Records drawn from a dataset
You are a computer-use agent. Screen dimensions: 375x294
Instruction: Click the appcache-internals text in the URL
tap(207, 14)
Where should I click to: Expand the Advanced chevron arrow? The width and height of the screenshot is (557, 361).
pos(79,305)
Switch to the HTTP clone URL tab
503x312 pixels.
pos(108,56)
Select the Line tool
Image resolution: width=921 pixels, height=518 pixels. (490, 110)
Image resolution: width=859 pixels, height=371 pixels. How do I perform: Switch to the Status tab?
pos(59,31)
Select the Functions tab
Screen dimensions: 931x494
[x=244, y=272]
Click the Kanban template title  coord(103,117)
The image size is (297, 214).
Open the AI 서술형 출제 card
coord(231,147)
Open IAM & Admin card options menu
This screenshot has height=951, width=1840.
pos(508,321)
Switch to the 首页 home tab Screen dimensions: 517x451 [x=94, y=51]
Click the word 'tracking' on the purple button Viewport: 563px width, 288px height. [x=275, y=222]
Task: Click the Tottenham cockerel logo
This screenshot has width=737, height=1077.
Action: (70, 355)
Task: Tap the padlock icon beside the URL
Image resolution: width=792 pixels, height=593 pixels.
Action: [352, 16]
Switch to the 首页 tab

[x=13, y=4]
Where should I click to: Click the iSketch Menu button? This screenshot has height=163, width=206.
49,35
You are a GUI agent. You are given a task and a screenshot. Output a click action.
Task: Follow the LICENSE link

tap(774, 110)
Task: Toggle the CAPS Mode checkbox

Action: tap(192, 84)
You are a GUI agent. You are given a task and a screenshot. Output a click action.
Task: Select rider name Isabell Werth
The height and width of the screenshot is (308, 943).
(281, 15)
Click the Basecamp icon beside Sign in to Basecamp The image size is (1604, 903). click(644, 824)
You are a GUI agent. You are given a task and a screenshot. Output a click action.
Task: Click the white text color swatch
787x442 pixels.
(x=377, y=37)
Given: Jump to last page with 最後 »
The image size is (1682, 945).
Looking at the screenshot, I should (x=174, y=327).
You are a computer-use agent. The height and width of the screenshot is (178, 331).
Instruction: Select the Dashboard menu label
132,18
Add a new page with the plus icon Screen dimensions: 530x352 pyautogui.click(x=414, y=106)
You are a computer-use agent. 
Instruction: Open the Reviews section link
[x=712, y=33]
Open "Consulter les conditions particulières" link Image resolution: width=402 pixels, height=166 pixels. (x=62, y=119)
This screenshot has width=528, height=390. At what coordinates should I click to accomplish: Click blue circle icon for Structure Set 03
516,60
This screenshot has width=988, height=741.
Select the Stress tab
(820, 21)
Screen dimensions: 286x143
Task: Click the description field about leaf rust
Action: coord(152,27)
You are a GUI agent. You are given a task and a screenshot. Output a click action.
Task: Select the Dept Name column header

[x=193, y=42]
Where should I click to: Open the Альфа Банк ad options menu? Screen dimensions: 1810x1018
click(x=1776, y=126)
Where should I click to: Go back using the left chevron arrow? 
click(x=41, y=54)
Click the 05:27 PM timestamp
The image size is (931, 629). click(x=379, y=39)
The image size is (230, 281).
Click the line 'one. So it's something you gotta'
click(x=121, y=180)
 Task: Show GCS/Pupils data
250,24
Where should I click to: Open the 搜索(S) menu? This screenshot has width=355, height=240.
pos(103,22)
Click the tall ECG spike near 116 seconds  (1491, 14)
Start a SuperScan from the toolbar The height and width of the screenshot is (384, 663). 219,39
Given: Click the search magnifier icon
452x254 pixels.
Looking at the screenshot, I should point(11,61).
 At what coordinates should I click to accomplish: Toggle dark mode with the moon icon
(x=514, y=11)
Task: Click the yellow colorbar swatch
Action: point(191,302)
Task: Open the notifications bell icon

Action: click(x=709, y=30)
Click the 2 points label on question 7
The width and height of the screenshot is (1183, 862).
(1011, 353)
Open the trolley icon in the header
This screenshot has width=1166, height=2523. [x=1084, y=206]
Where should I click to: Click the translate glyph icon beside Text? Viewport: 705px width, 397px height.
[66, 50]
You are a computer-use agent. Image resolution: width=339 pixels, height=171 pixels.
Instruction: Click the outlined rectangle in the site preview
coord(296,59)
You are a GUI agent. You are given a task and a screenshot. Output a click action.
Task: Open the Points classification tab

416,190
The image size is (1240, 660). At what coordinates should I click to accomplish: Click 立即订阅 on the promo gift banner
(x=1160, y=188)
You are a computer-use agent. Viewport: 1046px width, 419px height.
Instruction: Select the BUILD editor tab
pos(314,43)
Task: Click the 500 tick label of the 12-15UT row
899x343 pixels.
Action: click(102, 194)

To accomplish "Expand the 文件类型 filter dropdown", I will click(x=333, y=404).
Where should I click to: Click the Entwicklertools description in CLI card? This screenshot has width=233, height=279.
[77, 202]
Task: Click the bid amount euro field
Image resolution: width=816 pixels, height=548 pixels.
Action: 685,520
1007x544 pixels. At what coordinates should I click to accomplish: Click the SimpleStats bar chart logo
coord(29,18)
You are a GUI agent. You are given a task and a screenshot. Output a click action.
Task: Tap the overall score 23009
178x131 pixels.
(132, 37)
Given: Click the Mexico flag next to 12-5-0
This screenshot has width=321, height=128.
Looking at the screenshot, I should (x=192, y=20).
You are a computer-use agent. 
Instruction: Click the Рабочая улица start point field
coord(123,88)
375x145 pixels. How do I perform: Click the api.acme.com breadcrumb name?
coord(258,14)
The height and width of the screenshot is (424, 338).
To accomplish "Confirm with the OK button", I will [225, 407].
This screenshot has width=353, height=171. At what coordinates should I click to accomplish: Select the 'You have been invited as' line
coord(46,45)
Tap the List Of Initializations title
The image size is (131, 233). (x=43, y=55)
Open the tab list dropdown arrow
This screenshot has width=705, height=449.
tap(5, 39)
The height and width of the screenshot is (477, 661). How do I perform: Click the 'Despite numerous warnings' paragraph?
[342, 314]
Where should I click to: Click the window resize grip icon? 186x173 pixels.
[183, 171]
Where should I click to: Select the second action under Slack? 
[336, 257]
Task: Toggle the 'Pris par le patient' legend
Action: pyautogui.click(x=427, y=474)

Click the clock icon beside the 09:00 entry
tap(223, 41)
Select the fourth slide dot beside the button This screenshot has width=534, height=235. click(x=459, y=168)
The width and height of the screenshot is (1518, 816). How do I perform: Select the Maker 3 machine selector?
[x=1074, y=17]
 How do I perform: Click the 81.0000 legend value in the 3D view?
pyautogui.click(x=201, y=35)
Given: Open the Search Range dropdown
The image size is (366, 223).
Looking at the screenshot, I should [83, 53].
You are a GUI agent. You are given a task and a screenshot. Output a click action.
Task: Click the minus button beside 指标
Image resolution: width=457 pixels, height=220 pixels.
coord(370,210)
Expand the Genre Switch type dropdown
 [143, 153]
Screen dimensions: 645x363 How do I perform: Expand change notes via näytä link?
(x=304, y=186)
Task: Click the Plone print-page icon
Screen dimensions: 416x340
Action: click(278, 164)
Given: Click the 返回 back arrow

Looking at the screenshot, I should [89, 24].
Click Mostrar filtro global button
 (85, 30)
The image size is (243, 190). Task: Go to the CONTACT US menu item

Work instructions: Each record above should be repeated exactly as it appears.

Answer to this task:
You are a computer-use agent. Screen dimensions: 375x294
Instruction: Click the appcache-internals text in the URL
tap(207, 14)
Where should I click to: Expand the Advanced chevron arrow? The width and height of the screenshot is (557, 361).
pos(79,305)
Switch to the HTTP clone URL tab
503x312 pixels.
pos(108,56)
Select the Line tool
Image resolution: width=921 pixels, height=518 pixels. (490, 110)
Image resolution: width=859 pixels, height=371 pixels. How do I perform: Switch to the Status tab?
pos(59,31)
Select the Functions tab
Screen dimensions: 931x494
[x=244, y=272]
Click the Kanban template title  coord(103,117)
The image size is (297, 214).
Open the AI 서술형 출제 card
coord(231,147)
Open IAM & Admin card options menu
This screenshot has height=951, width=1840.
pos(508,321)
Switch to the 首页 home tab Screen dimensions: 517x451 [x=94, y=51]
Click the word 'tracking' on the purple button Viewport: 563px width, 288px height. [x=275, y=222]
Task: Click the Tottenham cockerel logo
This screenshot has width=737, height=1077.
Action: (70, 355)
Task: Tap the padlock icon beside the URL
Image resolution: width=792 pixels, height=593 pixels.
Action: [352, 16]
Switch to the 首页 tab

[x=13, y=4]
Where should I click to: Click the iSketch Menu button? This screenshot has height=163, width=206.
49,35
You are a GUI agent. You are given a task and a screenshot. Output a click action.
Task: Follow the LICENSE link

tap(774, 110)
Task: Toggle the CAPS Mode checkbox

Action: tap(192, 84)
You are a GUI agent. You are given a task and a screenshot. Output a click action.
Task: Select rider name Isabell Werth
The height and width of the screenshot is (308, 943).
(281, 15)
Click the Basecamp icon beside Sign in to Basecamp The image size is (1604, 903). click(644, 824)
You are a GUI agent. You are given a task and a screenshot. Output a click action.
Task: Click the white text color swatch
787x442 pixels.
(x=377, y=37)
Given: Jump to last page with 最後 »
The image size is (1682, 945).
Looking at the screenshot, I should (x=174, y=327).
You are a computer-use agent. The height and width of the screenshot is (178, 331).
Instruction: Select the Dashboard menu label
132,18
Add a new page with the plus icon Screen dimensions: 530x352 pyautogui.click(x=414, y=106)
You are a computer-use agent. 
Instruction: Open the Reviews section link
[x=712, y=33]
Open "Consulter les conditions particulières" link Image resolution: width=402 pixels, height=166 pixels. (x=62, y=119)
This screenshot has width=528, height=390. At what coordinates should I click to accomplish: Click blue circle icon for Structure Set 03
516,60
This screenshot has width=988, height=741.
Select the Stress tab
(820, 21)
Screen dimensions: 286x143
Task: Click the description field about leaf rust
Action: coord(152,27)
You are a GUI agent. You are given a task and a screenshot. Output a click action.
Task: Select the Dept Name column header

[x=193, y=42]
Where should I click to: Open the Альфа Банк ad options menu? Screen dimensions: 1810x1018
click(x=1776, y=126)
Where should I click to: Go back using the left chevron arrow? 
click(x=41, y=54)
Click the 05:27 PM timestamp
The image size is (931, 629). click(x=379, y=39)
The image size is (230, 281).
Click the line 'one. So it's something you gotta'
click(x=121, y=180)
 Task: Show GCS/Pupils data
250,24
Where should I click to: Open the 搜索(S) menu? This screenshot has width=355, height=240.
pos(103,22)
Click the tall ECG spike near 116 seconds  (1491, 14)
Start a SuperScan from the toolbar The height and width of the screenshot is (384, 663). 219,39
Given: Click the search magnifier icon
452x254 pixels.
Looking at the screenshot, I should point(11,61).
 At what coordinates should I click to accomplish: Toggle dark mode with the moon icon
(x=514, y=11)
Task: Click the yellow colorbar swatch
Action: point(191,302)
Task: Open the notifications bell icon

Action: click(x=709, y=30)
Click the 2 points label on question 7
The width and height of the screenshot is (1183, 862).
(1011, 353)
Open the trolley icon in the header
This screenshot has width=1166, height=2523. [x=1084, y=206]
Where should I click to: Click the translate glyph icon beside Text? Viewport: 705px width, 397px height.
[66, 50]
You are a computer-use agent. Image resolution: width=339 pixels, height=171 pixels.
Instruction: Click the outlined rectangle in the site preview
coord(296,59)
You are a GUI agent. You are given a task and a screenshot. Output a click action.
Task: Open the Points classification tab

416,190
The image size is (1240, 660). At what coordinates should I click to accomplish: Click 立即订阅 on the promo gift banner
(x=1160, y=188)
You are a computer-use agent. Viewport: 1046px width, 419px height.
Instruction: Select the BUILD editor tab
pos(314,43)
Task: Click the 500 tick label of the 12-15UT row
899x343 pixels.
Action: click(102, 194)

To accomplish "Expand the 文件类型 filter dropdown", I will click(x=333, y=404).
Where should I click to: Click the Entwicklertools description in CLI card? This screenshot has width=233, height=279.
[77, 202]
Task: Click the bid amount euro field
Image resolution: width=816 pixels, height=548 pixels.
Action: 685,520
1007x544 pixels. At what coordinates should I click to accomplish: Click the SimpleStats bar chart logo
coord(29,18)
You are a GUI agent. You are given a task and a screenshot. Output a click action.
Task: Tap the overall score 23009
178x131 pixels.
(132, 37)
Given: Click the Mexico flag next to 12-5-0
This screenshot has width=321, height=128.
Looking at the screenshot, I should (x=192, y=20).
You are a computer-use agent. 
Instruction: Click the Рабочая улица start point field
coord(123,88)
375x145 pixels. How do I perform: Click the api.acme.com breadcrumb name?
coord(258,14)
The height and width of the screenshot is (424, 338).
To accomplish "Confirm with the OK button", I will [225, 407].
This screenshot has width=353, height=171. At what coordinates should I click to accomplish: Select the 'You have been invited as' line
coord(46,45)
Tap the List Of Initializations title
The image size is (131, 233). (x=43, y=55)
Open the tab list dropdown arrow
This screenshot has width=705, height=449.
tap(5, 39)
The height and width of the screenshot is (477, 661). How do I perform: Click the 'Despite numerous warnings' paragraph?
[342, 314]
Where should I click to: Click the window resize grip icon? 186x173 pixels.
[183, 171]
Where should I click to: Select the second action under Slack? 
[336, 257]
Task: Toggle the 'Pris par le patient' legend
Action: pyautogui.click(x=427, y=474)

Click the clock icon beside the 09:00 entry
tap(223, 41)
Select the fourth slide dot beside the button This screenshot has width=534, height=235. click(x=459, y=168)
The width and height of the screenshot is (1518, 816). How do I perform: Select the Maker 3 machine selector?
[x=1074, y=17]
 How do I perform: Click the 81.0000 legend value in the 3D view?
pyautogui.click(x=201, y=35)
Given: Open the Search Range dropdown
The image size is (366, 223).
Looking at the screenshot, I should [83, 53].
You are a GUI agent. You are given a task and a screenshot. Output a click action.
Task: Click the minus button beside 指标
Image resolution: width=457 pixels, height=220 pixels.
coord(370,210)
Expand the Genre Switch type dropdown
 [143, 153]
Screen dimensions: 645x363 How do I perform: Expand change notes via näytä link?
(x=304, y=186)
Task: Click the Plone print-page icon
Screen dimensions: 416x340
Action: click(278, 164)
Given: Click the 返回 back arrow

Looking at the screenshot, I should [89, 24].
Click Mostrar filtro global button
 (85, 30)
The image size is (243, 190). Task: Go to the CONTACT US menu item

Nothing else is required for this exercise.